TWENTY

“You’re just in time,” Duke said.

“For what?”

Amelia had d not to tell Duke and Gabriella about the celebrity thing until the first check came. She wanted it to be a surprise. But when she glanced at Gabriella rummaging through her shoe box of coupons as she scribbled on a shopping list, it was hard not to give even a hint. Face cream, bath oils and night revitalizing cream for your mom, Gabriella had said when Amelia walked in, handing her some coupons. And does your mom use Tide? I have too many coupons for Tide.

Yeah, she does. Thanks.

Amelia peered over Duke’s shoulder at a fat white rat, lying on its back at the bottom of a bowl of water, staring up at her. “Oh yuck. Double yuck. What are you doing?”

“Thawing it out.”

“What are you going to do with it?”

“Feed it to King Kong.” Duke poked the rat with his finger. “It’s done. D’you want to watch?”

“I think so.” The rat was dead, after all. Very dead. “Okay. I do. Liam said you’re supposed to feed live rats to snakes. He saw it on YouTube.”

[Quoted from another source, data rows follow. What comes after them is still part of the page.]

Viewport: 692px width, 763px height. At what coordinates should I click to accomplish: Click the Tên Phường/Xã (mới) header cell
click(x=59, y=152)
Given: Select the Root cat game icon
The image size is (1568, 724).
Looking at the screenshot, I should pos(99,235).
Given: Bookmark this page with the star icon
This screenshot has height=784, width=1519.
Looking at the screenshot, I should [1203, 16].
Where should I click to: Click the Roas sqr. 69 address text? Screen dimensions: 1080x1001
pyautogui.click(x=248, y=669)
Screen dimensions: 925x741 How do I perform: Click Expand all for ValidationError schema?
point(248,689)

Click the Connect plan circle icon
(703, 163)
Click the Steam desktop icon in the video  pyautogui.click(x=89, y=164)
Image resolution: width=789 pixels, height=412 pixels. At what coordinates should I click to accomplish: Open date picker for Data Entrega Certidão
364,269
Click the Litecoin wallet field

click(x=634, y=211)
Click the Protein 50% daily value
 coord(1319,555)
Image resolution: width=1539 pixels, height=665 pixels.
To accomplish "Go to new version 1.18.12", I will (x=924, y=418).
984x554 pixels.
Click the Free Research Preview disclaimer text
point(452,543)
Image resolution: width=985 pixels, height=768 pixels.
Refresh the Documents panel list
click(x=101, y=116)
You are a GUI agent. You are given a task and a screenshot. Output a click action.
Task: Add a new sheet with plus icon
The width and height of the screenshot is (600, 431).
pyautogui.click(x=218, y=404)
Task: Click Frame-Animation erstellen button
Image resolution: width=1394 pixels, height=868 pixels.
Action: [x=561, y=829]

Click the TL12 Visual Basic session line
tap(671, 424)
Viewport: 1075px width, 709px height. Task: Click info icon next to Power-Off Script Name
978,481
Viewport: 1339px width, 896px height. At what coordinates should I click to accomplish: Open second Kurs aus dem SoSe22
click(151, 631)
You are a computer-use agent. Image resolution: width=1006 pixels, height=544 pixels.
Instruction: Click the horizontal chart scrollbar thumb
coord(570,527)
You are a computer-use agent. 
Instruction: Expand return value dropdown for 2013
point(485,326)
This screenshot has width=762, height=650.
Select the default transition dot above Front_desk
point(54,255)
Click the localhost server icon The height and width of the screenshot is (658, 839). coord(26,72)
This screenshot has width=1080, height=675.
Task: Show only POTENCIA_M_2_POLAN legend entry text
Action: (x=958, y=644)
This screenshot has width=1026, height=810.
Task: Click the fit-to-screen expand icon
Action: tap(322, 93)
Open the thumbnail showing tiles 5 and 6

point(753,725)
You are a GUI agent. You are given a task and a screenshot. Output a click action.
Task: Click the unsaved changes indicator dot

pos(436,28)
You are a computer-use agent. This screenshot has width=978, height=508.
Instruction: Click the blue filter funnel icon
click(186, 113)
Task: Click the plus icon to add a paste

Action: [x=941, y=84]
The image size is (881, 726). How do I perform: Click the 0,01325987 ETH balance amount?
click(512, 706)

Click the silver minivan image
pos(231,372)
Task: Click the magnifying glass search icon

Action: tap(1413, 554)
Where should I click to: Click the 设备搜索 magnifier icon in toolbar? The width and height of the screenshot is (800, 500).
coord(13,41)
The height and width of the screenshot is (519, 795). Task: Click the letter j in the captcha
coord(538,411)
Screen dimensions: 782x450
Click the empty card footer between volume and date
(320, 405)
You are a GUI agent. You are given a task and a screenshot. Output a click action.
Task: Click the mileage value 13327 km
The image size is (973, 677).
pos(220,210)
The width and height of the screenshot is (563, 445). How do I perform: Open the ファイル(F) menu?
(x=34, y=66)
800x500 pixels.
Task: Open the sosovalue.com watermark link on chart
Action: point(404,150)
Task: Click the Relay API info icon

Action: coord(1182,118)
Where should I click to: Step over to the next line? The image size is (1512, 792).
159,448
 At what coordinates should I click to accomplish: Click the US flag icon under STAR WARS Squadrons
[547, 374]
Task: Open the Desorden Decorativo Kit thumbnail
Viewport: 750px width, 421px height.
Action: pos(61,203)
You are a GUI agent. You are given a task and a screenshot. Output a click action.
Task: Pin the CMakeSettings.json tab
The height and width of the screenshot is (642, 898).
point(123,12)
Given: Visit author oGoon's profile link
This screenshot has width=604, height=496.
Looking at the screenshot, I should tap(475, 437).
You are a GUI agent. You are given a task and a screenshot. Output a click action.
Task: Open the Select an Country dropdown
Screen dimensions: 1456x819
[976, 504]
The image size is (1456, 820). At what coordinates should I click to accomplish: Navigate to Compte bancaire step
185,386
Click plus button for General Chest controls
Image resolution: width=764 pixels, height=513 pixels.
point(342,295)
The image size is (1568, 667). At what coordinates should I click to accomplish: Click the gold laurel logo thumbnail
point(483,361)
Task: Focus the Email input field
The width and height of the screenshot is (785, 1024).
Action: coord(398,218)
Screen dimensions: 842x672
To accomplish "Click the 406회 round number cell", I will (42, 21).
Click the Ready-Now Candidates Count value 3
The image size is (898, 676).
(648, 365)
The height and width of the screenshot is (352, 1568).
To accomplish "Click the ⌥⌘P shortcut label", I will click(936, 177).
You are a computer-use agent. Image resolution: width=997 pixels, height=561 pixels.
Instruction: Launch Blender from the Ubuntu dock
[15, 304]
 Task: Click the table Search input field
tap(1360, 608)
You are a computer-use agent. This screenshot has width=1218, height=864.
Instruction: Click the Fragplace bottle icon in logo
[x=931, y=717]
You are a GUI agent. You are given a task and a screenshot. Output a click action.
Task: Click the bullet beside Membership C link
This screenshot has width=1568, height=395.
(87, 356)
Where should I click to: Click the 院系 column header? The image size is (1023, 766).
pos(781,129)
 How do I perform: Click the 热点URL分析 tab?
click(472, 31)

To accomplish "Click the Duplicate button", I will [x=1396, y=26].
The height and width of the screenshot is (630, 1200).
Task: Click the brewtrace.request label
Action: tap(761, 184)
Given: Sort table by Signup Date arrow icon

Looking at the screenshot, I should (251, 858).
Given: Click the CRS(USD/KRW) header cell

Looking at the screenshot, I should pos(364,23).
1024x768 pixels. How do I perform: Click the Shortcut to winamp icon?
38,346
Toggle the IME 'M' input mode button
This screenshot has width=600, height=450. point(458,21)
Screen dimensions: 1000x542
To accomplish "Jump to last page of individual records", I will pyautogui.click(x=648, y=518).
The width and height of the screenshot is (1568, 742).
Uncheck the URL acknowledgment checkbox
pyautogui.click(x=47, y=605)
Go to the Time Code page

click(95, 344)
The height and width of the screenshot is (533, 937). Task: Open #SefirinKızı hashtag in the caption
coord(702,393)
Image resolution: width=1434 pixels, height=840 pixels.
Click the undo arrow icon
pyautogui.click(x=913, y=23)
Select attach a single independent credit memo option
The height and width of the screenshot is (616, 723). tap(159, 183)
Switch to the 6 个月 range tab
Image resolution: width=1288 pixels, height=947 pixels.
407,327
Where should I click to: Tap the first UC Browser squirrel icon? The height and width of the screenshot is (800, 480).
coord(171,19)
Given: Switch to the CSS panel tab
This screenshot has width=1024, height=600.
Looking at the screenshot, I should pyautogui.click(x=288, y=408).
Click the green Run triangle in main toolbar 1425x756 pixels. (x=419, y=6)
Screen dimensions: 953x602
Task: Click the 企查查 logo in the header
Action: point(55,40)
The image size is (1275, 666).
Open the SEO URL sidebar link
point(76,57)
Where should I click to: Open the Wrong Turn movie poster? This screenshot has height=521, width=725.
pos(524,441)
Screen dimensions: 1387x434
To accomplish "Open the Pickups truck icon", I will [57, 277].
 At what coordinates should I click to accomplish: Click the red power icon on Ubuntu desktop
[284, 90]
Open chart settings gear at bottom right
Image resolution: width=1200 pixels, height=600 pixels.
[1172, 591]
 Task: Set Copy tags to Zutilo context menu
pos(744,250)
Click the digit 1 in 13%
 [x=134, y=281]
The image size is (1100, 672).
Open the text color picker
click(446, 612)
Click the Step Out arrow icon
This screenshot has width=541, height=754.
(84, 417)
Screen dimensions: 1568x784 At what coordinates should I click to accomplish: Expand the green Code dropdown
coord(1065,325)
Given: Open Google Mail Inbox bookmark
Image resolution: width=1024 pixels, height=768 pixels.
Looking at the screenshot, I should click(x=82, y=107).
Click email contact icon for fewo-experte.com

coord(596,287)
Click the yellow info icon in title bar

“Some people do. But it’s risky. If the snake isn’t hungry and doesn’t look out, the rat will try to eat the snake. I’ve seen snakes chewed up pretty bad.”

King Kong was curled up in the corner of his cage, his head tucked under one of his coils. “He looks like he’s asleep,” Amelia said.

“He’ll get interested pretty fast,” Duke said. “Pia said he hasn’t eaten for a month.”

Duke picked up a pair of tongs and wrapped a towel around his arm. “Just in case. I don’t want him to bite me. He’s usually pretty gentle but not when food is around.”

He grabbed the limp, soggy rat with the tongs. Amelia kept her eyes riveted on King Kong. Duke opened the cage door and dangled the white rat in front of the snake.

Amelia leaped back as King Kong’s head darted out, lightning fast, and struck at the rat.

“Scary?” Duke said. He closed the cage door.

“A bit,” she admitted. She watched King Kong wrap himself around the limp white body. Then he was very still.

“Doesn’t he want it?”

“He’s strangling it as if it were live prey. He’s a constrictor, and that’s what they do. He’ll stay like that for about ten minutes. Then he’ll eat it. I’ve got stuff to do, but you can stay in here if you want. While you’re waiting for some action, you can mist Oliver’s tank.”

Amelia poured water from a water bottle into the mister. (Never use tap water, Duke had told her, because of the chlorine.) She peered into Oliver’s tank and spotted him sprawled along a branch. She thought he was one of the prettiest lizards, with his bright emerald-green skin and handsome crests. She carefully sprayed the walls of the tank and the plastic foliage. She had asked Duke if he thought Oliver missed his former owner, Doris, but he had said, Probably not. Basilisk lizards aren’t really social with people. They actually hate being handled.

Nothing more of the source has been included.